Comparing the X chart and the g control chart, it appears that the X chart is just as good, if not better, in analyzing the rare event data.

There is another way the individuals control chart can be used to analyze rare events.

### Rates on Individuals Control Chart

Another method of using the individuals control chart with rare events is to calculate the rate of occurrence.

For example, the first data point is 22 days between infections. The yearly rate can be calculated as:

(1 infection/22 days)*(365 days/year) = 16.59 infections per year

The rates are shown in Table 3.

**Table 3: Data as Rates**

Date | Days Between Infections | Rate | Date | Days Between Infections | Rate | |
---|---|---|---|---|---|---|

2/1/2019 | 8/7/2019 | 5 | 73.00 | |||

2/23/2019 | 22 | 16.59 | 8/15/2019 | 8 | 45.63 | |

3/8/2019 | 13 | 28.08 | 10/3/2019 | 49 | 7.45 | |

4/2/2019 | 25 | 14.60 | 11/16/2019 | 44 | 8.30 | |

4/23/2019 | 21 | 17.38 | 12/27/2019 | 41 | 8.90 | |

4/28/2019 | 5 | 73.00 | 3/14/2020 | 78 | 4.68 | |

5/10/2019 | 12 | 30.42 | 5/19/2020 | 66 | 5.53 | |

6/2/2019 | 23 | 15.87 | 7/26/2020 | 68 | 5.37 | |

6/9/2019 | 7 | 52.14 | 10/21/2020 | 87 | 4.20 | |

6/27/2019 | 18 | 20.28 | 12/27/2020 | 67 | 5.45 | |

7/17/2019 | 20 | 18.25 | 3/1/2021 | 64 | 5.70 | |

7/24/2019 | 7 | 52.14 | 5/15/2021 | 75 | 4.87 | |

8/2/2019 | 9 | 40.56 | 7/12/2021 | 58 | 6.29 |

Now you can plot the rates using the individuals control chart. This is shown in Figure 7.

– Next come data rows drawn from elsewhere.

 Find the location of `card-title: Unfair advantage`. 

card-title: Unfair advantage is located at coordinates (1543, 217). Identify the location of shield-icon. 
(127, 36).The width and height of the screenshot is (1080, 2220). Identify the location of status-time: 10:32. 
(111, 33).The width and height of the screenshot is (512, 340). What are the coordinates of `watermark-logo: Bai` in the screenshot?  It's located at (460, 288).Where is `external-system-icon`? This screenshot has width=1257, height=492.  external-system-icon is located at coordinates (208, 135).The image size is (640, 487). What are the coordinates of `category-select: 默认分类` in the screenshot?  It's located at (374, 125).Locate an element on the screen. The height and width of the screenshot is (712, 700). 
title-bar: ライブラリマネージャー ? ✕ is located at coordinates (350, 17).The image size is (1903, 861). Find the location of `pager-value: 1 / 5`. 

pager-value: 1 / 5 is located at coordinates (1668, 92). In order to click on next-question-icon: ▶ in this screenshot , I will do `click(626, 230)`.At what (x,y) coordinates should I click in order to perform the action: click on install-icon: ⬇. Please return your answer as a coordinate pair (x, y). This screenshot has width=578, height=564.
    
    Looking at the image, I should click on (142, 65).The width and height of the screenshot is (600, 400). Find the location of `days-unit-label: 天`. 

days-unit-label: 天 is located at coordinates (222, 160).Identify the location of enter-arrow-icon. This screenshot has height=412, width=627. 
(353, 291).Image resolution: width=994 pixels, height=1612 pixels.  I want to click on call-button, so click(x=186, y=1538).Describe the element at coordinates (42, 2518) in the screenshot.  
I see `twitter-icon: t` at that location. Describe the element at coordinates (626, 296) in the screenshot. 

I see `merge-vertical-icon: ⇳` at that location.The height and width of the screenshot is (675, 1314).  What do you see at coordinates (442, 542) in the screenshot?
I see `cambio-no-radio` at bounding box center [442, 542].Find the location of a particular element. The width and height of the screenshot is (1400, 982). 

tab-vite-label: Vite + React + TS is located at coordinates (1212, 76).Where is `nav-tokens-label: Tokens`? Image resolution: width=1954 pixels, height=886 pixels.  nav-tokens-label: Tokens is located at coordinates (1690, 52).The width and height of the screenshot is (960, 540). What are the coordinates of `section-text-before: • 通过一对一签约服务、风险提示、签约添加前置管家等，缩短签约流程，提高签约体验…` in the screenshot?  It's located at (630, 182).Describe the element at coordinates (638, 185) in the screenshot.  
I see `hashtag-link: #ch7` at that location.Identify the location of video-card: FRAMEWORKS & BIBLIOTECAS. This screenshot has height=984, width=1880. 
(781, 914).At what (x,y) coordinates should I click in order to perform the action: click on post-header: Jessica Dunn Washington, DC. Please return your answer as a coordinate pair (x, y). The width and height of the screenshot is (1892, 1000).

**Figure 7: X Chart for Infection Yearly Rates**

Note that improvement for this control chart is decreasing the yearly infection rate – so “down” is good, whereas “up” is good for the number of days between infection on the previous X and g control charts. This chart clearly shows the improvement as well, although it is hard to see the variation after the improvement but might be better if the chart is started new at the split point.

For more information on rates with the individuals control chart, please see our SPC Knowledge Base article: Rare Events and X-mR Charts.

### Summary

This publication examined some alternatives for tracking “rare events” using control charts. All three charts examined were capable of seeing process changes in days between infections or the yearly rate. The g control chart had several issues – namely that the centerline is not the average and that the large upper control limit made it difficult to see the variation near the centerline. The individuals control chart did not have these issues. While both will work, it seems, at least with this dataset, that the individuals control chart is the best option. And the simplest.